After the better part of one year to complete the above projects, it was time to get the car to B & T Custom Rod & Restoration for body work, painting, and some refreshing of the upholstery. They also sent some of the chrome pieces over to ABC Plating to be redone.
The paint was completely removed, using chemical stripper, by hand. Body work consisted of repairing several “boo-boo’s” caused by hard things jumping out in front (and behind) the car while still in the possession of the family who owned the car since new. In addition, there was one small rusted-out area that was removed and new metal was put in. There was a small amount of metal work done to make some gaps more like they should be, and small areas were addressed where the factory seams were less than well done.

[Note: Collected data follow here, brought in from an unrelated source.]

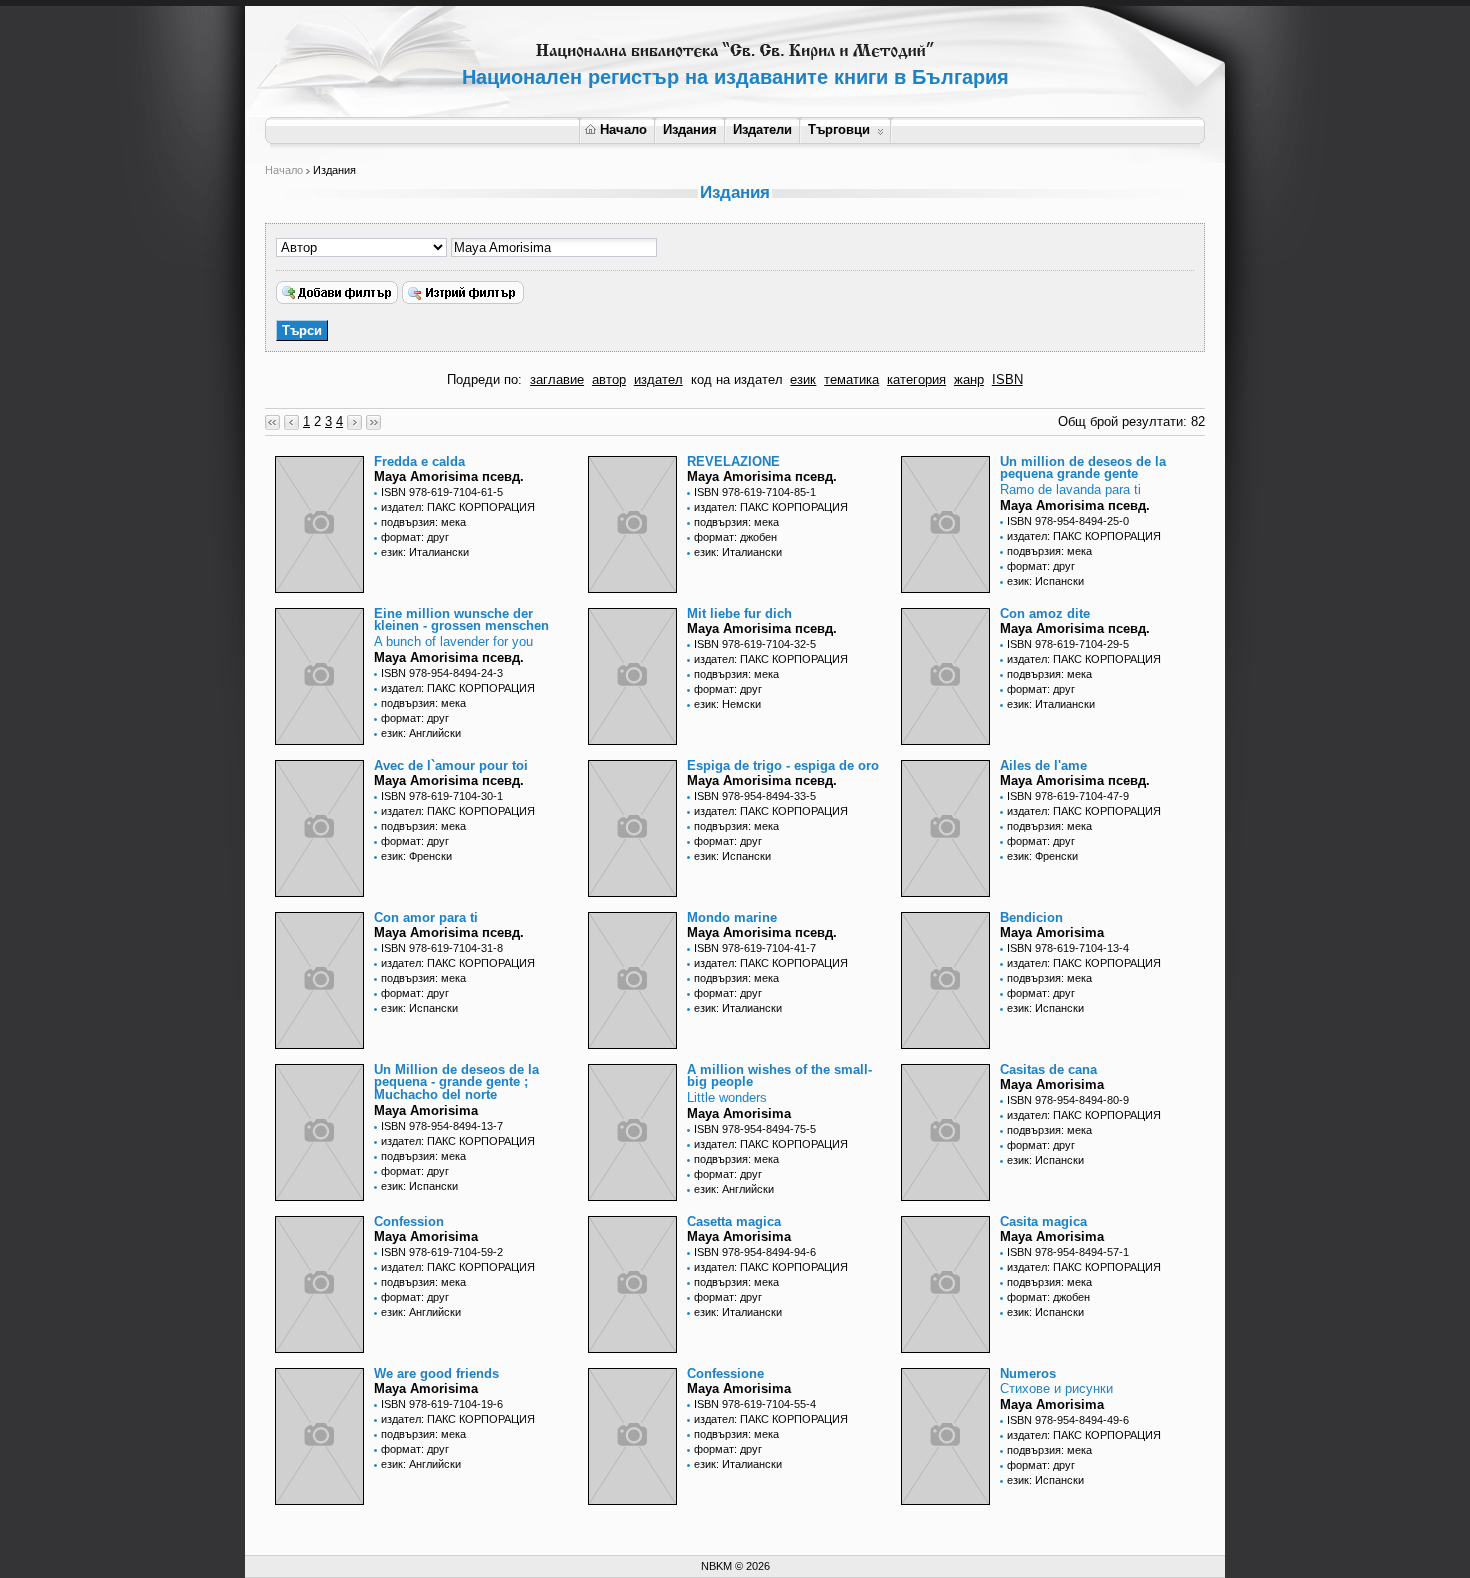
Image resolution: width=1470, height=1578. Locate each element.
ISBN (1007, 379)
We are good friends (436, 1373)
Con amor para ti (426, 917)
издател (658, 379)
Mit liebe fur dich (739, 613)
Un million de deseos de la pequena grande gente (1083, 468)
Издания (690, 129)
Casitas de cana (1048, 1069)
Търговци (839, 129)
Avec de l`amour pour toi (451, 765)
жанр (969, 379)
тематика (851, 379)
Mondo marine (732, 917)
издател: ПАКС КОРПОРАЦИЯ (458, 507)
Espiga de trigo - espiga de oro (783, 765)
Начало (623, 129)
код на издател (737, 379)
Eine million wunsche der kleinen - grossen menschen (461, 620)
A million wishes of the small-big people (779, 1076)
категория (916, 379)
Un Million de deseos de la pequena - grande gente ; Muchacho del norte (456, 1082)
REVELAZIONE (733, 461)
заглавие (557, 379)
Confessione (725, 1373)
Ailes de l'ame (1043, 765)
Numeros (1028, 1373)
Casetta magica (734, 1221)
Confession (409, 1221)
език (803, 379)
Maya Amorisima (1052, 932)
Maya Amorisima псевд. (449, 476)
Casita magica (1043, 1221)
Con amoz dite (1045, 613)
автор (609, 379)
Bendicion (1031, 917)
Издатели (762, 129)
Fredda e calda (419, 461)
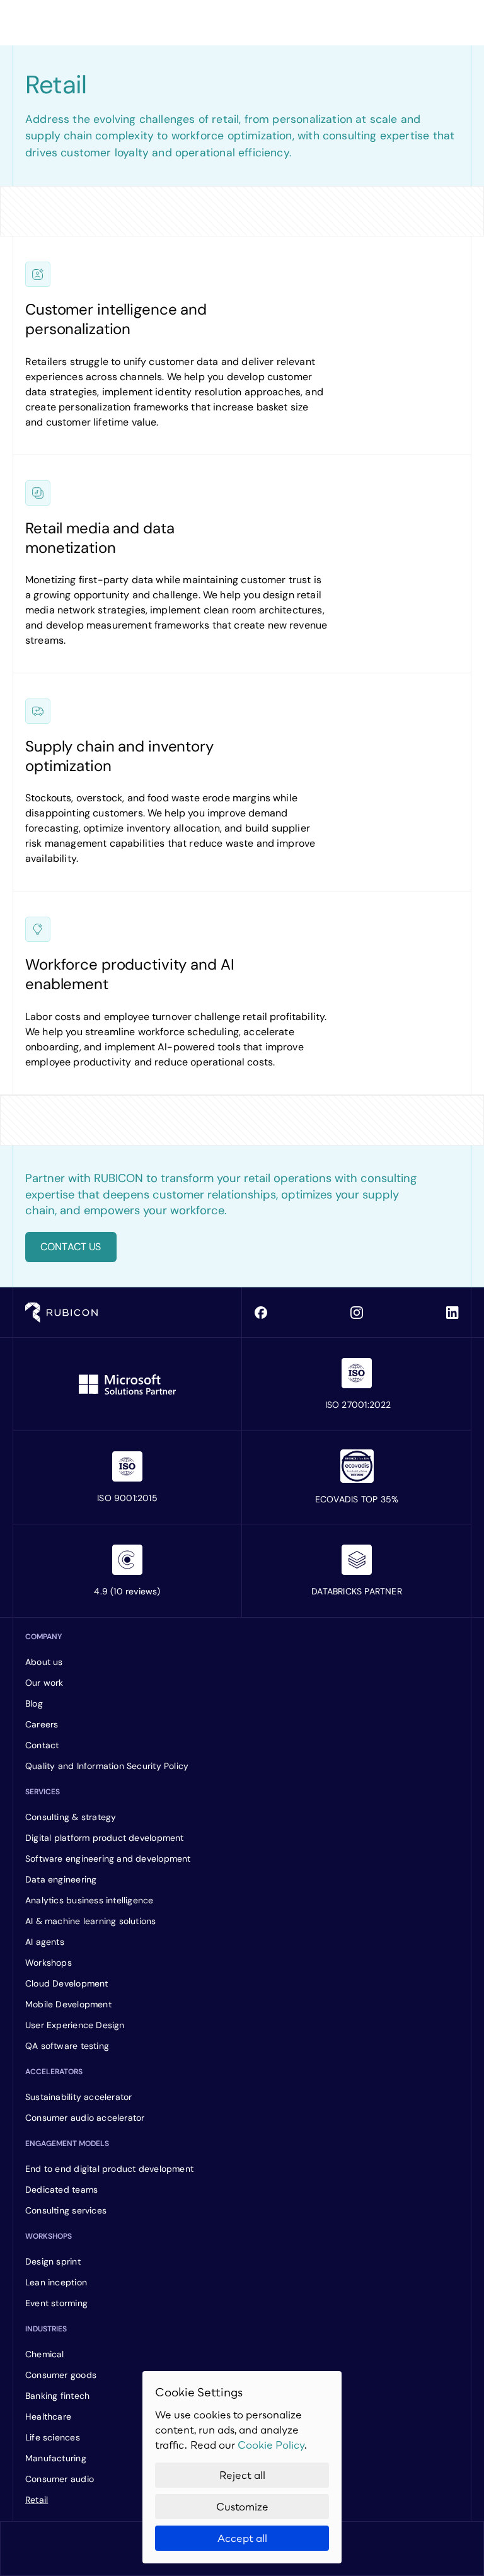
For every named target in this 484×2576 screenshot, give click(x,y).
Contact (42, 1745)
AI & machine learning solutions (90, 1921)
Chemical (44, 2354)
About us (44, 1662)
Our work (44, 1682)
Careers (41, 1724)
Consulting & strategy (70, 1817)
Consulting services (66, 2210)
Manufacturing (57, 2458)
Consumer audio (59, 2479)
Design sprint (53, 2261)
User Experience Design (75, 2025)
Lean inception (56, 2282)
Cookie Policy (271, 2445)
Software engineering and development (108, 1858)
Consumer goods (60, 2375)
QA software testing (67, 2045)
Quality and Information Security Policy (106, 1766)
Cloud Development (66, 1983)
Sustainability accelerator (80, 2097)
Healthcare (48, 2416)
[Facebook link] (261, 1312)
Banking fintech (57, 2395)
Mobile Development (68, 2004)
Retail (36, 2499)
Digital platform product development (104, 1837)
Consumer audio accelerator (86, 2117)
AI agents (44, 1941)
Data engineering (60, 1879)
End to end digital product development (109, 2168)
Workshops (48, 1962)
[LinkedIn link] (452, 1313)
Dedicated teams (61, 2189)
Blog (34, 1703)
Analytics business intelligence (89, 1900)
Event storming (56, 2303)
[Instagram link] (356, 1312)
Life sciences (52, 2437)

Next came the primer, then base/clear paint application, with lots of hand sanding and block sanding between coats. The original “Calypso Green” main color was used. Then the seats were redone and new carpet and headliner were installed. The original door panels and padded dash were retained. The last step was B & T reassembling all the various parts, both interior and exterior. Prior to getting the stainless pieces back on (they were polished at home, then brought to B & T), and putting on the various chrome pieces, there was some concern about whether this color was a good choice. With the trim back on, the concerns seemed to go away.
At the car’s third show and shine, it won the “Best Of Show” award at Hobey’s Casino. That was quite an honor. We felt fortunate to have the car before that. We can now also say we’re proud to have it.
P.S. The car has won 24 awards to this point; Best of Show, Best Restored 50's, Best Interior, Popular Vote, and others. Comments of "Outstanding", Beautiful" and "Stunning" are heard at most shows. Many of the awards are from shows associated with "Hot August Nights" in Reno, Nevada, one of the biggest classic car events in the country.